Living in Florida, disaster recovery and data protection are topics of conversation that occur constantly, as they should, and the idea of recovery for SDDC got me thinking about how we would design and recover a Software Defined Data Center.
First let’s define what we would need to recover the datacenter. Software Defined Data Center is basically three different components:
- Network Virtualization
- Server Virtualization
- Storage virtualization
For recovery we would need these three components, also called layers, that would all interact with the separate logic layer, which performs all the translation requirements for the applications or vApps. At minimum, you will need the configuration(s) of the infrastructure network, virtual machine, or the applications (vApps) themselves. From an infrastructure level, recovery should not be too difficult, as in most cases high availability of the infrastructure was part of the planning and design; in these cases, recovery from a design point of view should be no problem when working within a private recovery option to similar SDDCs. Recovering or even migrating a specific application or vApp is where things get tricky. Edward Haletky pointed out that there are still lists of items that are missing with backups or vApps:
- Full Tenant Network links (not just what is in the vApp but leading to the vApp)

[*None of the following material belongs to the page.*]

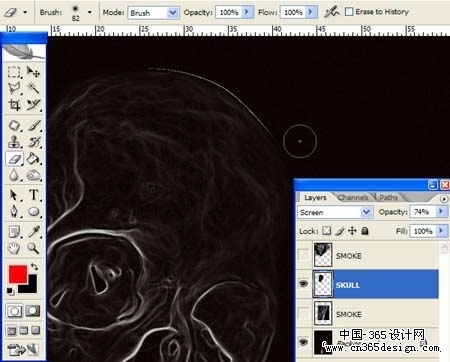Choose the Clone Stamp tool
This screenshot has height=362, width=450.
pos(14,142)
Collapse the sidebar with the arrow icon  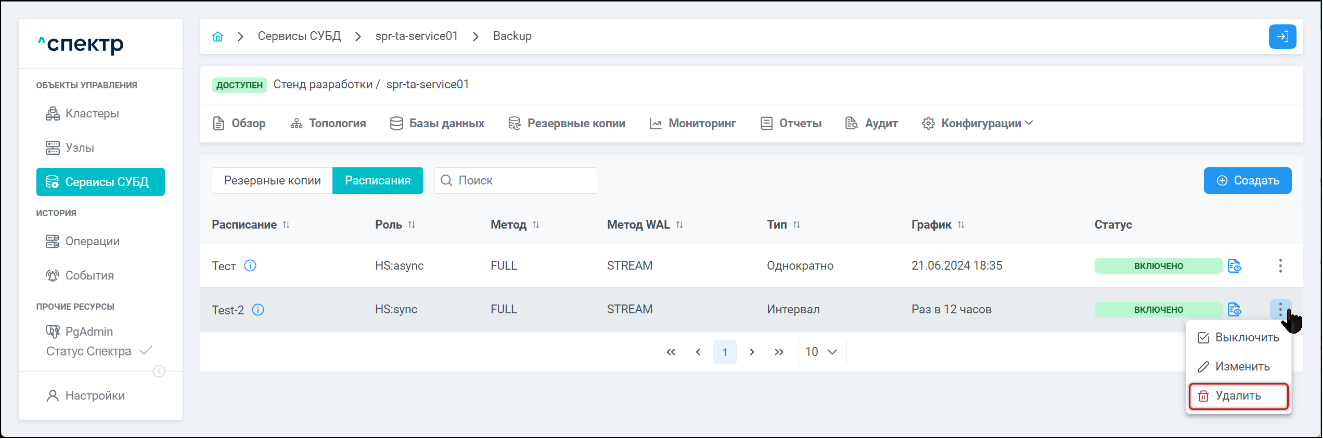coord(158,372)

- Network Configuration (not just IP info, but DNS, and all bits necessary to recreate DNS, AD, etc as necessary)
- vCNS Edge Security Configuration (outside the vApp but crucial)
- vCNS App Security Configuration (inside the vApp but often overlooked and crucial)
- Endpoint Security Configuration (inside each VM of the vApp)
Edwards’s list is concentrating on a vApp within a VMware environment; I want to change the focus to recovery outside of a VMware environment and to a public cloud or other recovery option. Edward’s list is still very relevant in the things we need to consider and plan for, but for things like authentication and DNS, we are for the most part reliant on other team or services to present these functions and make them available, which can drastically slow the recovery process. Next on the list is the different security layers that vCNS took care of and controlled: edge, app, and endpoint. This entire security configuration will be lost on transition, which will bring a great security risk to the application or, in the worst case, complete application failure unless or until another team can be brought in to secure it.
In conclusion, as services get defined and built for the cloud, we need to take a hard look at how the applications or vApps are created, controlled, and defined in a Software Defined Data Center. With networking being virtualized, could security appliances be added as part of the vApp itself? Can we or should we build in or add some form of DNS and authentication to the vApp? How can our applications join the next evolution of virtualization?
I think Edward has it right that we have a ways to go to fully protect our applications and services, but I really think it starts with the way applications are built and configured, leaving part of that responsibility for protection to us to address and enhance moving forward. The next evolution of virtualization is to evolve our applications, methods of development, and deployment.